[00:15] – Badinter
J’ai l’honneur, au nom du gouvernement de la République, de demander à l’Assemblée nationale, l’abolition de la peine de mort en France. [00:25] – Orateur
Évidemment, Badinter, c’est d’abord cela l’abolition de la peine de mort, 17 septembre 1981 discours devant l’Assemblée nationale. À l’époque, il est garde des Sceaux de François Mitterrand.
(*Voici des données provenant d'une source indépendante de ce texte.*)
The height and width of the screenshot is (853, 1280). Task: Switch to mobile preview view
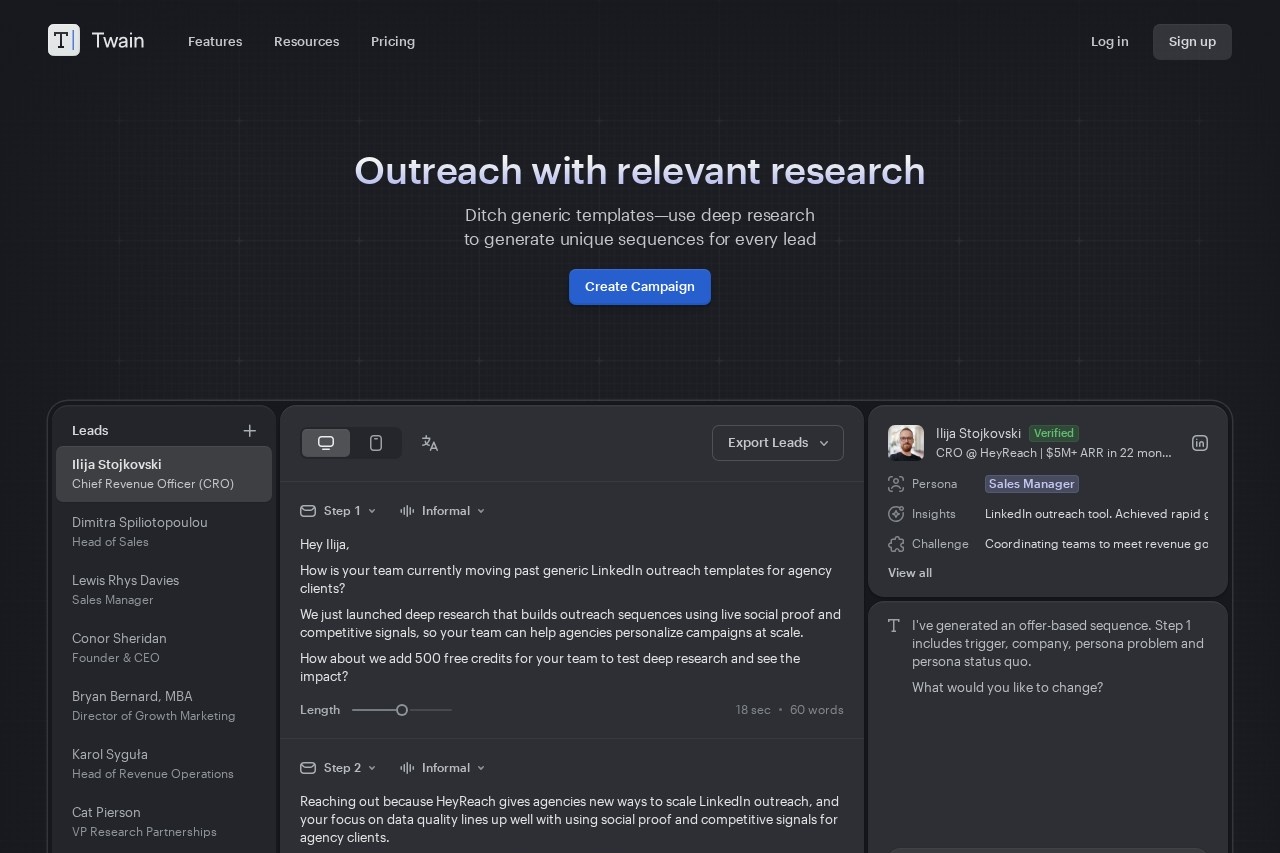coord(376,443)
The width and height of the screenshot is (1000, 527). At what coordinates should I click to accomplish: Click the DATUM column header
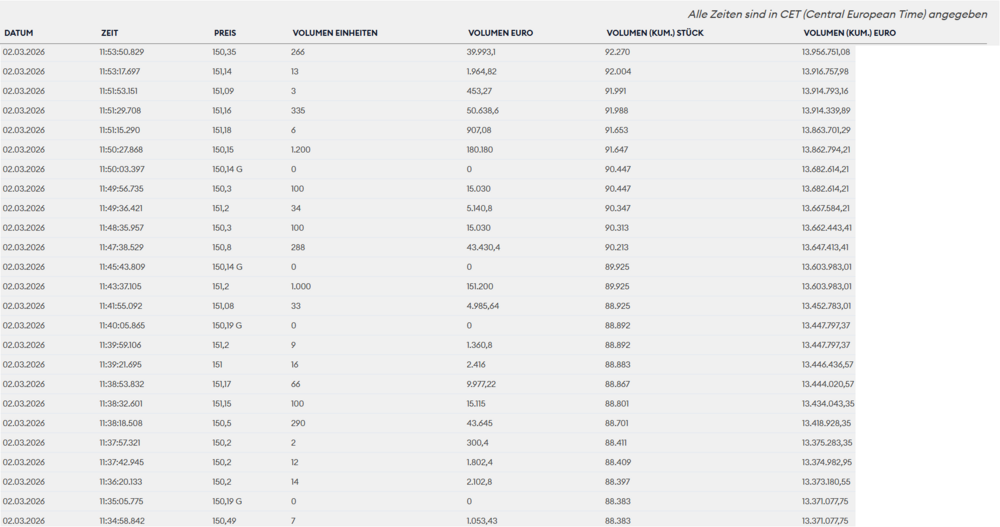[18, 33]
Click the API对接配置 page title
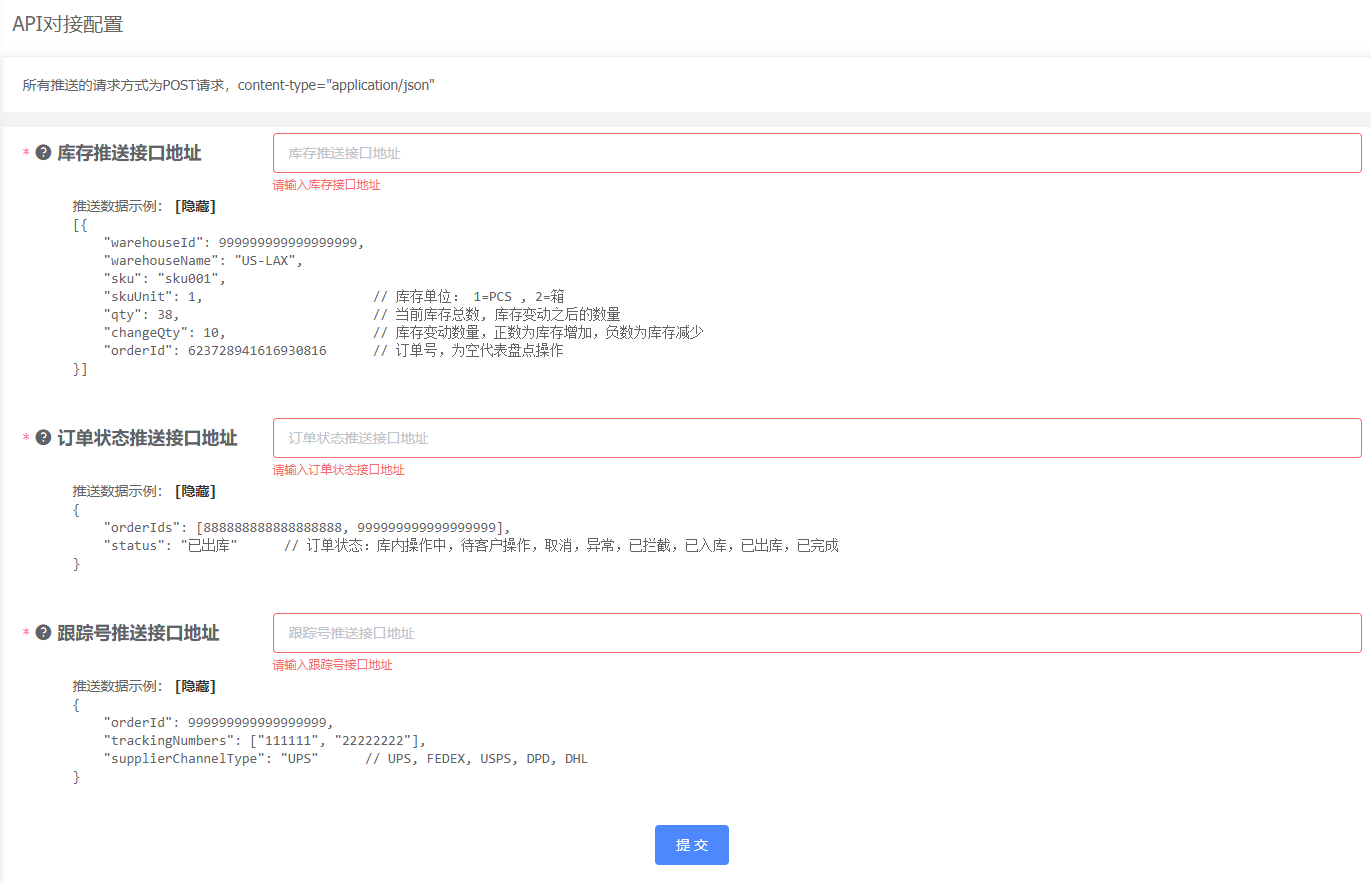Image resolution: width=1371 pixels, height=883 pixels. point(68,25)
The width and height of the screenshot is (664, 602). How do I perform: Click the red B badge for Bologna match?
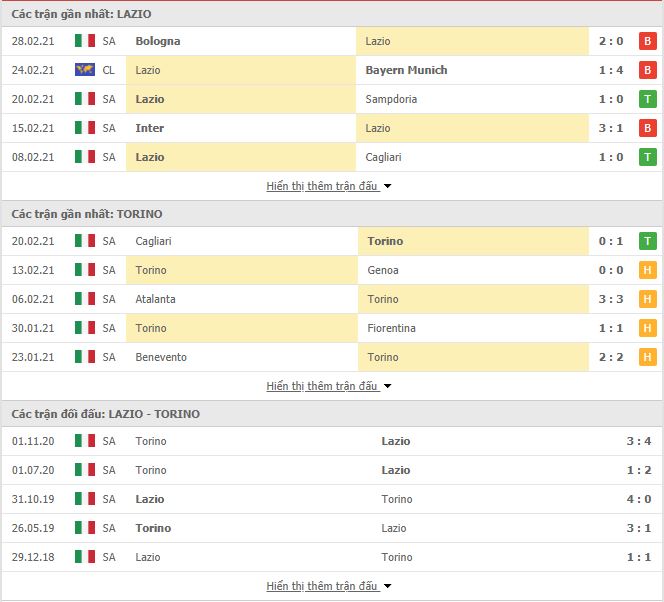tap(647, 41)
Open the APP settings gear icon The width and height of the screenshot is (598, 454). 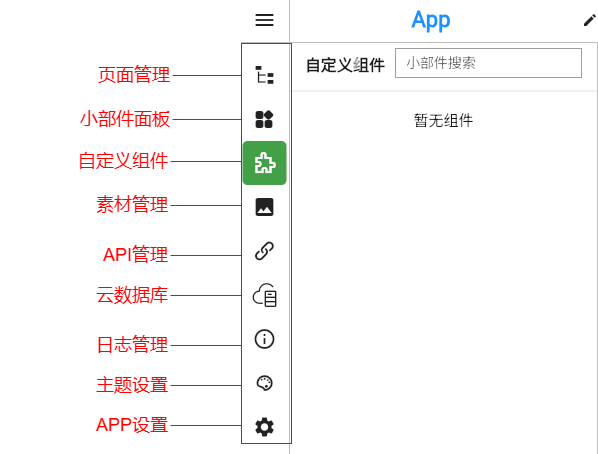[264, 427]
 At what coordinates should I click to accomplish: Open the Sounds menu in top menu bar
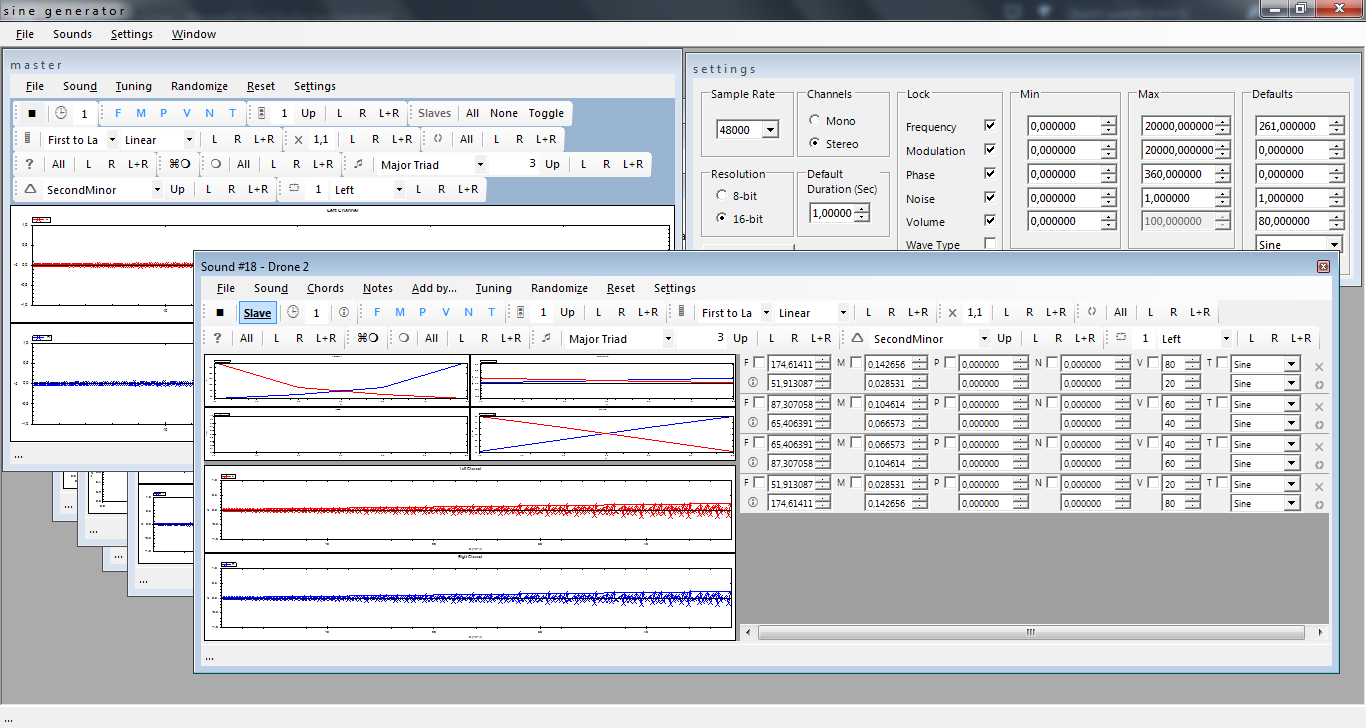pyautogui.click(x=72, y=33)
Le président l’a annoncé la peine de mort sera abolie. [00:39] – Mitterrand
Je suis contre la peine de mort. [00:41] – Orateur
Robert Badinter en a fait le cœur de son action, quitte à devenir le ministre de la Justice le plus détesté de l’histoire. [00:48] – Badinter
Parce que lorsqu’on refuse la peine de mort, on proclame absolument que la vie est sacrée. [00:55] – Orateur
Cette détermination ne vient pas de nulle part. De son enfance d’abord, le 9 février 1943, il n’a que quinze ans lorsque son père est déporté. Simon ne reviendra jamais du camp de Sobibor. Bien plus tard, alors qu’il est devenu avocat, une deuxième injustice forge son obsession pour l’abolition de la peine de mort. C’est la défense de Roger Bontemps. L’homme est condamné à mort alors qu’il n’a pas tué. Dans son livre, L’exécution, Badinter raconte ce qu’il n’oubliera jamais le claquement sec de la lame sur le butoir. Par la suite, il défend et sauve six condamnés à mort, dont le plus célèbre Patrick Henry. [01:32] – Mitterrand
La France a peur. Chaque mère, chaque père a la gorge nouée quand il pense à ce qui s’est passé à Troyes. [01:38] – Orateur
Son obsession le suit jusqu’à son domicile. Il y collectionne les documents historiques autour de la peine de mort, dont un exemplaire de sa propre loi offert par François Mitterrand. Autre engagement, autre combat la lutte pour le droit des homosexuels. A l’époque, la majorité sexuelle n’était pas la même pour tout le monde, à quinze ans pour les hétérosexuels, mais 18 pour les homosexuels. En 1982, Robert Badinter fait annuler cet alinéa hérité du régime de Vichy. [02:08] – Badinter
L’assemblée sait d’ailleurs quel type de société dans l’histoire et aujourd’hui encore. Toujours marquée par l’arbitraire, l’intolérance, le fanatisme ou le racisme, a constamment pratiqué la chasse à l’homosexualité. [02:29] – Orateur
En 95, il écrit même une pièce de théâtre sur le sujet. C’est 33, le numéro de prisonnier d’Oscar Wilde. Il y raconte l’histoire de l’écrivain condamné à deux ans de travaux pour homosexualité. Robert Badinter avait un autre cheval de bataille les prisons. En 1982, il supprime les quartiers de haute sécurité, donne trois ans plus tard le droit aux détenus d’avoir une télé en cellule et réforme la médecine carcérale en 1994. Plus tard, il prend également position contre la rétention de sûreté, c’est à dire contre l’internement des criminels, pour la seule raison qu’ils sont considérés dangereux. [03:06] – Badinter
On va en prison pour des actes, des crimes qu’on a commis, pas pour ce qu’on est. Pas au nom d’une dangerosité, là, indiquée par des psychiatres, pas au nom de de tests ou d’entretiens. [03:19] – Orateur
Pourtant, Badinter ressort de ce combat relativement découragé. [03:23] – Badinter
Tout ce que j’aurais souhaité faire, je n’ai pas pu le faire. C’est vrai, et c’est vrai que les prisons françaises ne sont pas, selon moi, ce qu’elles devraient être pour un pays comme le nôtre. [03:33] – Orateur
Devenu président du Conseil constitutionnel, puis sénateur, il poursuit ses luttes. Il s’engage auprès du Dalaï-Lama pour le Tibet, contre l’entrée de la Turquie en Europe où, malgré son histoire personnelle pour la liberté de Maurice Papon, Robert Badinter était indéniablement un homme de combat.